Romney will use his speech to double down on his criticism of the Obama administration's response on the attack in Libya, which claimed the life of Ambassador Chris Stevens. The Romney team is hoping to capitalize on what they believe is the Obama administration's misstep in pointing to an anti-Islamic video as the trigger for last month's attack as well as criticism over whether the attack could have been stopped in the first place by beefing up security at its overseas outpost.
"The attacks on America last month should not be seen as random acts. They are expressions of a larger struggle that is playing out across the broader Middle East--a region that is now in the midst of the most profound upheaval in a century. And the fault lines of this struggle can be seen clearly in Benghazi itself," Romney will say, according to his campaign.

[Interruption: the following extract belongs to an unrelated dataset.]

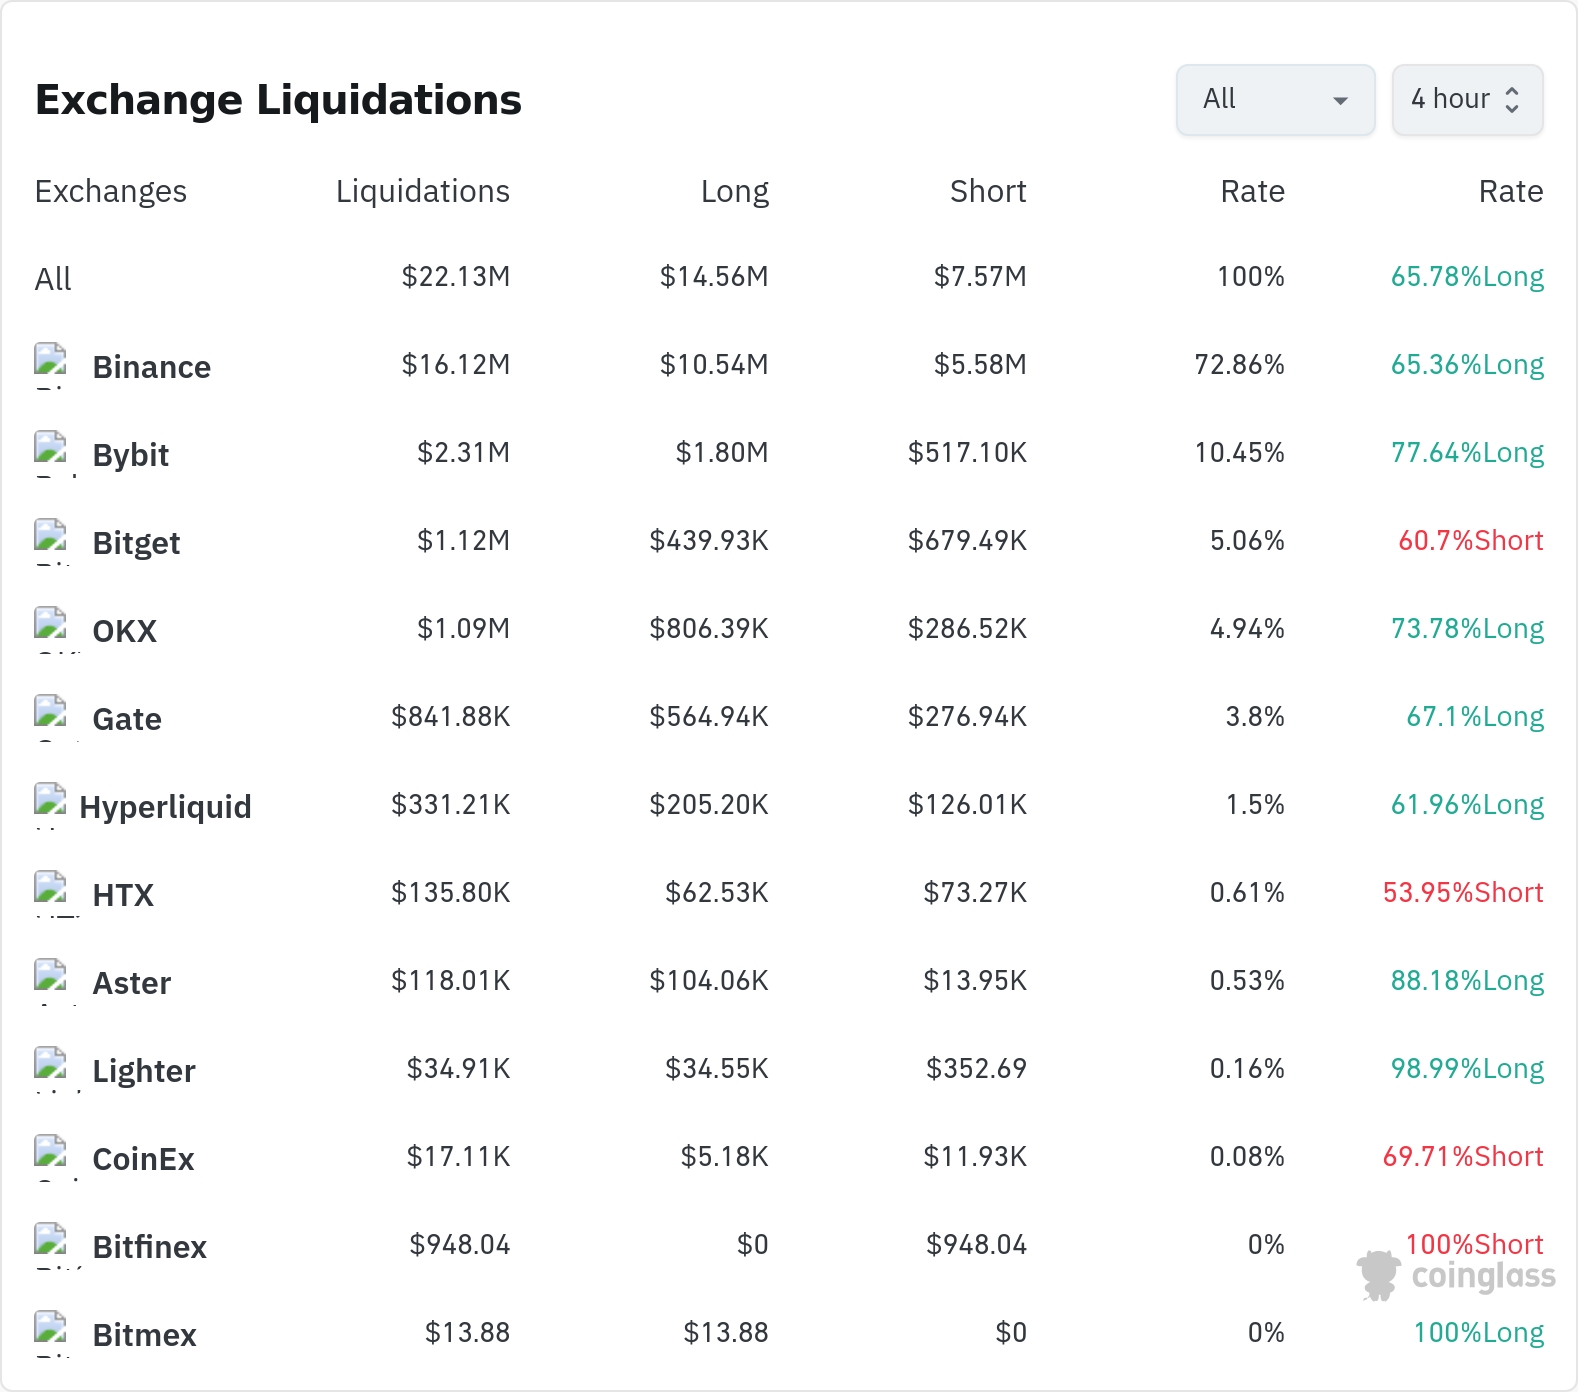Click the Binance exchange logo icon

[x=50, y=365]
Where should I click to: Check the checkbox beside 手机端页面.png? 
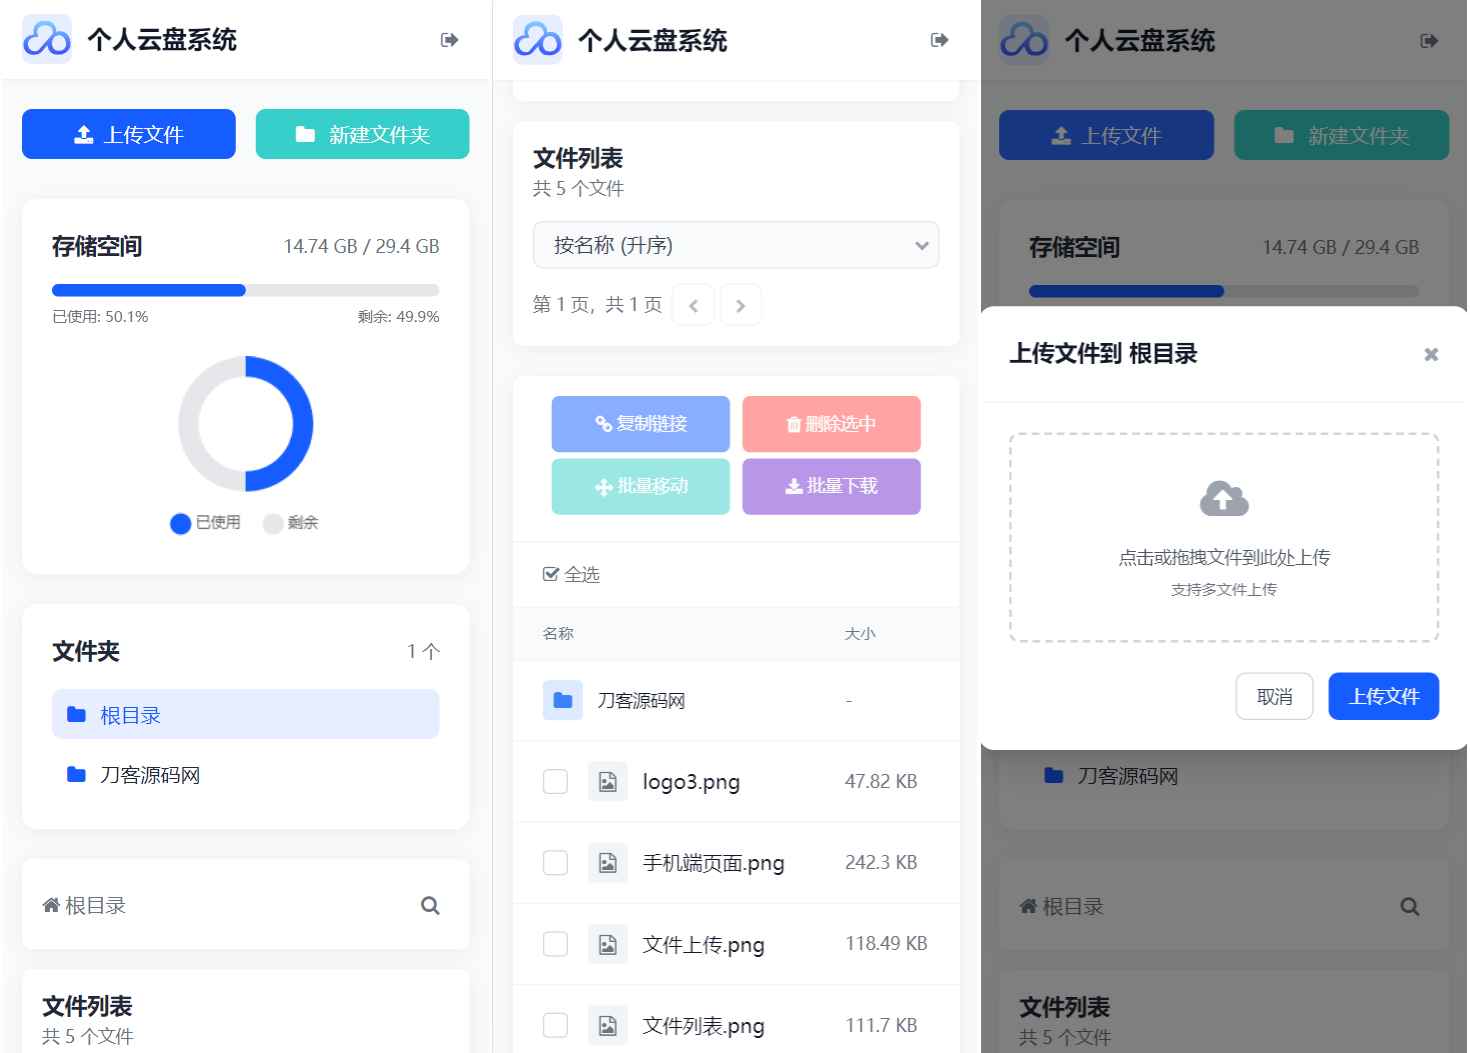[x=555, y=862]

He will argue the attack in Benghazi was "likely the work of the same forces that attacked our homeland" during the 9/11 attacks 11 years ago.
"This latest assault cannot be blamed on a reprehensible video insulting Islam, despite the administration's attempts to convince us of that for so long," Romney will say. "No, as the administration has finally conceded, these attacks were the deliberate work of terrorists who use violence to impose their dark ideology on others, especially women and girls; who are fighting to control much of the Middle East today; and who seek to wage perpetual war on the West."
Romney will also use the speech to offer new details on his overseas approach. Among other things, he is expected to call for more direct intervention in Syria, arguing that anti-government forces should have weapons. He will also call for the U.S. to be tougher on Iran, saying that if he's elected president he will "not hesitate to impose new sanctions" on the country to stop the country from acquiring nuclear capabilities.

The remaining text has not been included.